WHAT NEEDS TO BE DONE> Using the entries that follow, establish how many lines contain the word "August" and give only that figure.

DATA TO USE>

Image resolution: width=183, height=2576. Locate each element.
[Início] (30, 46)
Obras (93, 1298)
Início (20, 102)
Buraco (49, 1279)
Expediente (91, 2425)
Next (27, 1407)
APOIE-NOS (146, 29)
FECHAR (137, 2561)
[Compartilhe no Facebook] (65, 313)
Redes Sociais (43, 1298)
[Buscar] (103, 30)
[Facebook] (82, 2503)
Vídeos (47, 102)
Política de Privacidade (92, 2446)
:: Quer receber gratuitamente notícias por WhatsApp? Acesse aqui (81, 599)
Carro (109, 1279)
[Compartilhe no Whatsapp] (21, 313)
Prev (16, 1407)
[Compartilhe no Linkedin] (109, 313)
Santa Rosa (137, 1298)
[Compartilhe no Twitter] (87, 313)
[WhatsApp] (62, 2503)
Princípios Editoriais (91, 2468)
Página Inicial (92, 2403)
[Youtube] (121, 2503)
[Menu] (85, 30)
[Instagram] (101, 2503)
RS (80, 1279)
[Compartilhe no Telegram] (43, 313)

* * *

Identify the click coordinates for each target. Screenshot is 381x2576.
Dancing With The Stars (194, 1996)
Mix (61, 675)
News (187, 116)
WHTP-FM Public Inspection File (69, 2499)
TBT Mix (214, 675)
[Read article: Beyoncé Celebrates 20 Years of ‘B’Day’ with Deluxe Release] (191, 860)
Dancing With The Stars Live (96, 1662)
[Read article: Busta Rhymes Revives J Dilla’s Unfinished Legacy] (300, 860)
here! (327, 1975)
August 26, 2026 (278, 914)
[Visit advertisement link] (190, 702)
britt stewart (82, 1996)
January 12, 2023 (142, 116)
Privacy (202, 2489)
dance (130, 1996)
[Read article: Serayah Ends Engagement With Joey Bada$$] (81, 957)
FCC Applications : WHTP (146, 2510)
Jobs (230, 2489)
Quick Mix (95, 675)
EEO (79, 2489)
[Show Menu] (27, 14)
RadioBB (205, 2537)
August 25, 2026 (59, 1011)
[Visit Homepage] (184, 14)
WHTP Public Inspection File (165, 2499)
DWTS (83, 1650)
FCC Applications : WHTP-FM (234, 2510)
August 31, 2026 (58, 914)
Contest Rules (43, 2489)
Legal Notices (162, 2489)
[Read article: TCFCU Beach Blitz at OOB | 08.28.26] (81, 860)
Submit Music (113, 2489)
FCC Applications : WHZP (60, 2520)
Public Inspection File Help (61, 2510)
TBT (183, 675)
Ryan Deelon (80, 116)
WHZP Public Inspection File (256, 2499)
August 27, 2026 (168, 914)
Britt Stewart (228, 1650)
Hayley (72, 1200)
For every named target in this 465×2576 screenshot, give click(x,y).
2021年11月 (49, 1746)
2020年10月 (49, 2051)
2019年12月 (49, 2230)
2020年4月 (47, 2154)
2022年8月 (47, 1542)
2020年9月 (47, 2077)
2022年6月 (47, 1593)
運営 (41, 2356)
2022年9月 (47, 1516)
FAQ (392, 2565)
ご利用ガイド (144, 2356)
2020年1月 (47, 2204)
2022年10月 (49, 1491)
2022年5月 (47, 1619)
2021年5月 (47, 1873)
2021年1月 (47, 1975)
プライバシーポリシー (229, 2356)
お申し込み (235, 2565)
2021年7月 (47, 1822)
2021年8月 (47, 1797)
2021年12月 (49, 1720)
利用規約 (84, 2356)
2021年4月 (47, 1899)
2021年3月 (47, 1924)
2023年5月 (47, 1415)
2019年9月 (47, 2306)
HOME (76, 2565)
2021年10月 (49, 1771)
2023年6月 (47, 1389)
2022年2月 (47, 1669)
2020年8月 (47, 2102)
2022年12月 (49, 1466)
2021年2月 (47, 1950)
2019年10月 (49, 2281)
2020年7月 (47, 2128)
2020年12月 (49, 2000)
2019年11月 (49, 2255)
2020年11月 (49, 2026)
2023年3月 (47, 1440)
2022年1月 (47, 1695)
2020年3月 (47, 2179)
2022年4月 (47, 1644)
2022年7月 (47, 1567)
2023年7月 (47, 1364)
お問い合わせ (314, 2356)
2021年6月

ANSWER SECTION> 4